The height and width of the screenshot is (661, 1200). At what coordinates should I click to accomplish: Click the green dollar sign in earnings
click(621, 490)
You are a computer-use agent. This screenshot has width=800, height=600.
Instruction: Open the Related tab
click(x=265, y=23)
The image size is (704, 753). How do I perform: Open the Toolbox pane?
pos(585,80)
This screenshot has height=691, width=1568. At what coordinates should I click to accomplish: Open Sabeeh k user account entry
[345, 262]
# # # # # # #
Short exercise: Count the lines in the records above that contain the word "screenshot", and reply with the number alone.

Expected answer: 3